• QUOTED TEXT:
━━━━━━
You nullify the word of God
in favor of your tradition that you have handed on.
And you do many such things.”

Meditation: "Rejecting the commandments of God"
What makes a person unclean or unfit to offer God acceptable worship? The Jews went to great pains to ensure that their worship would conform to the instructions which God gave to Moses on Mount Sinai. God's call to his people was a call to holiness: "be holy, for I am holy" (Leviticus 11:44; 19:2). In their zeal for holiness many elders developed elaborate traditions which became a burden for the people to carry out in their everyday lives. The Scribes and Pharisees were upset with Jesus because he allowed his disciples to break with their ritual traditions by eating with unclean hands. They sent a delegation all the way from Jerusalem to Galilee to bring their accusation in a face-to-face confrontation with Jesus. Jesus dealt with their accusation by going to the heart of the matter – by looking at God's intention and purpose for the commandments. Jesus gave an example of how their use of ritual tradition excused them from fulfilling the commandment to honor one's father and mother. If someone wanted to avoid the duty of financially providing for their parents in old age or sickness they could say that their money or goods were an offering "given over to God" and thus exempt from any claim of charity or duty to help others. They broke God's law to fulfull a law of their own making. Jesus explained that they void God's command because they allowed their hearts and minds to be clouded by their own notions of religion.
━━━━━━
• Entries for locating words and elements:

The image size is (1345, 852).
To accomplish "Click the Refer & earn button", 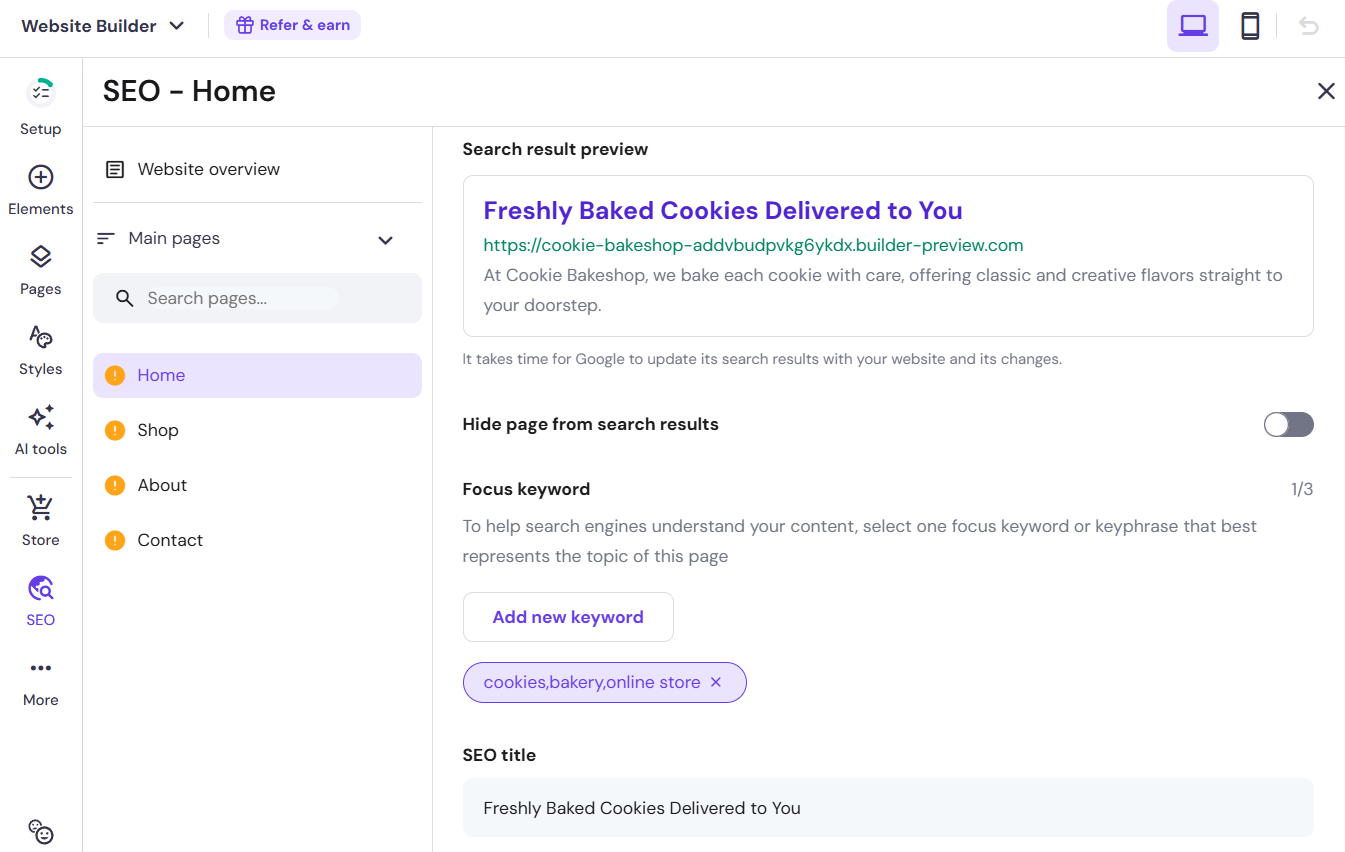I will click(292, 25).
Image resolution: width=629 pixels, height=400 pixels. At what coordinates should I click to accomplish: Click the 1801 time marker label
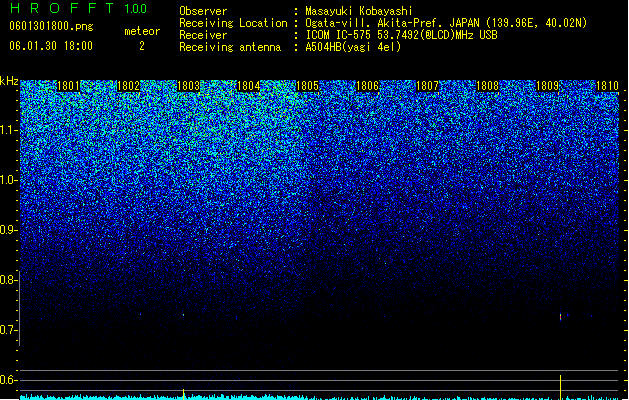[68, 86]
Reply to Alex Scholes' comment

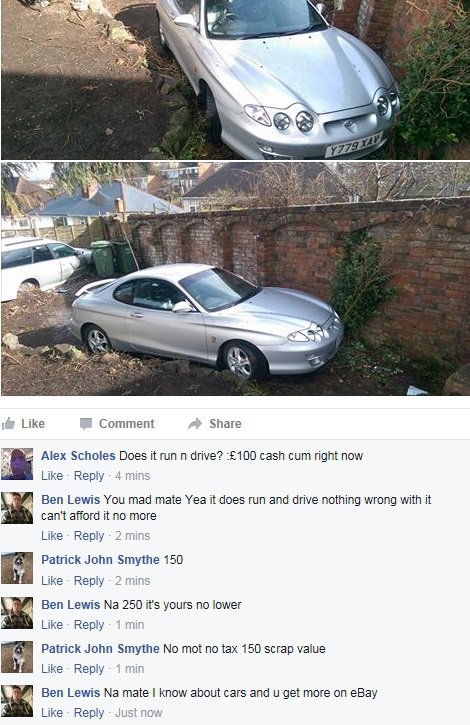click(89, 476)
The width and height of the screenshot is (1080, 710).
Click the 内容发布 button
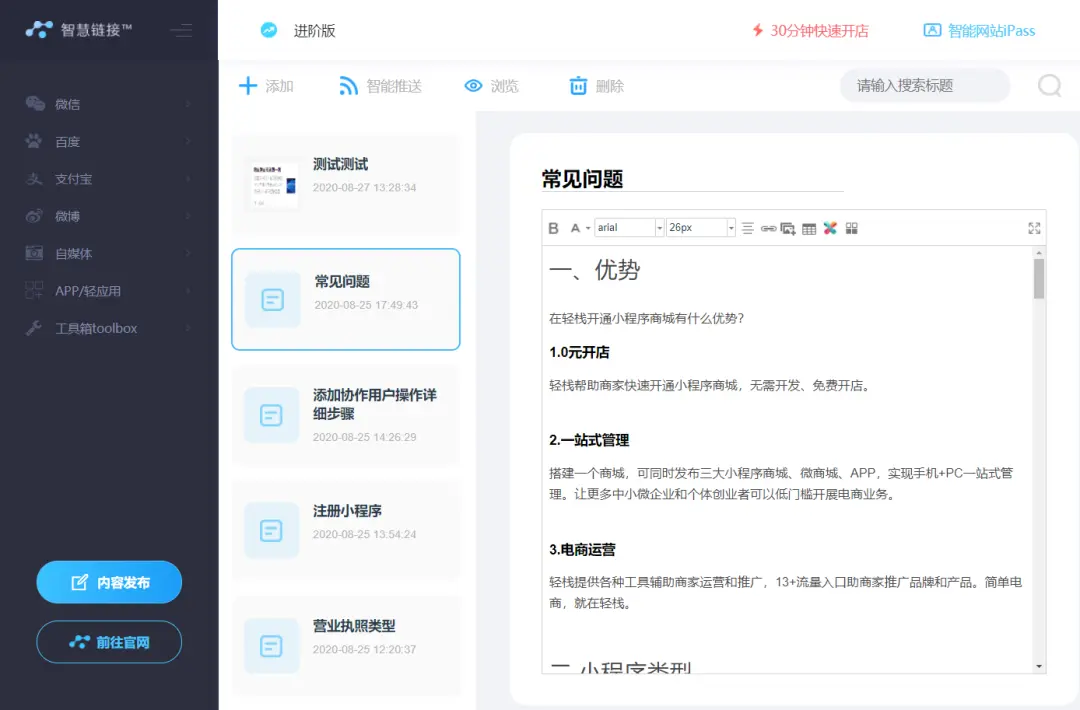point(109,582)
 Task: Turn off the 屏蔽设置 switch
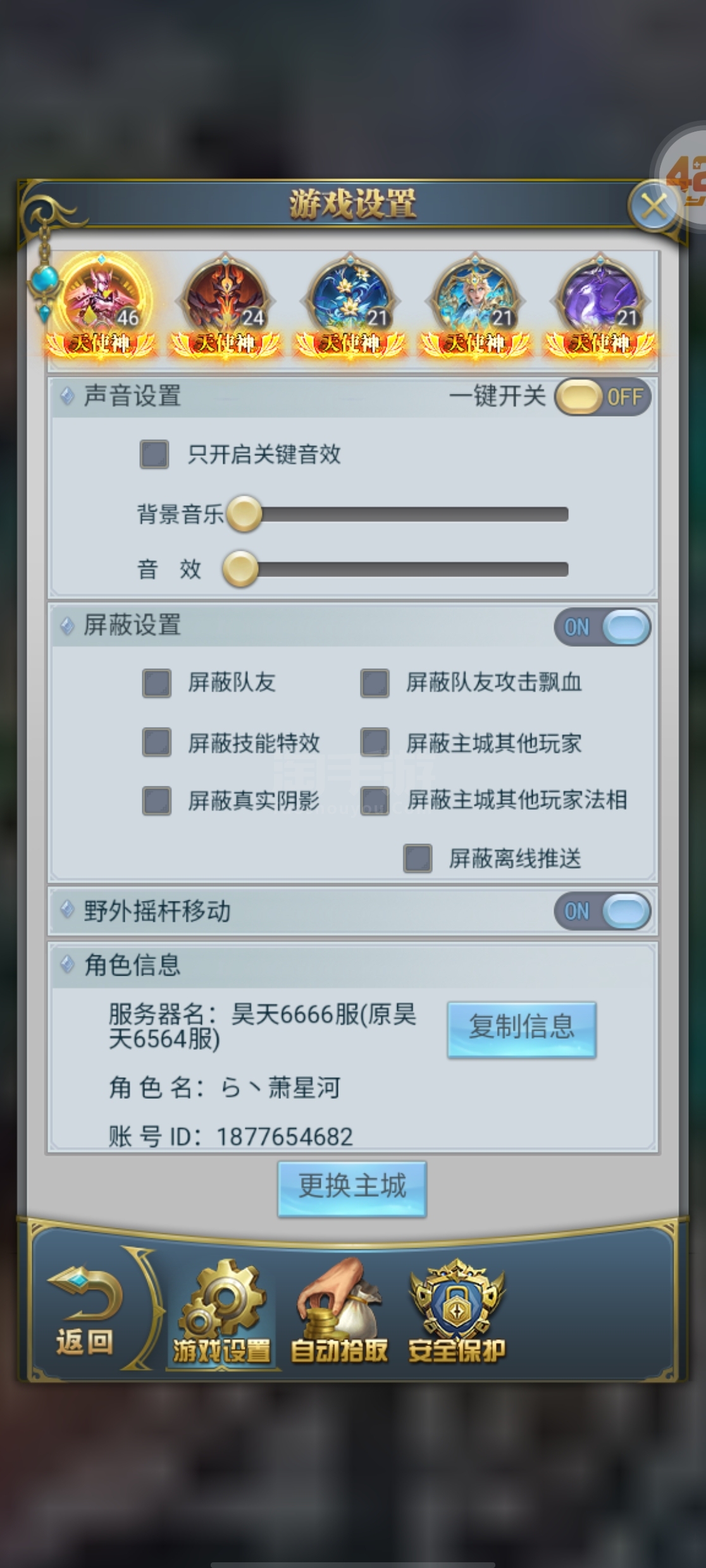click(x=602, y=627)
━━━━━━
• PROBLEM SET:
a - In the meditation, where did the Scribes and Pharisees send their delegation from, and where did it go?
b - Copy the records in the stretch from the line containing "Reply to Alex Scholes' comment" through the end of the records, keeping every request and decreasing each coordinate in the answers by 129. Leave the pictures out.

• WORKED ANSWERS:
a - From Jerusalem to Galilee.

b -
Reply to Alex Scholes' comment

click(-40, 347)
The width and height of the screenshot is (1080, 710).
Click the 内容发布 button
point(-20,453)
 Task: Turn off the 屏蔽设置 switch
click(x=473, y=498)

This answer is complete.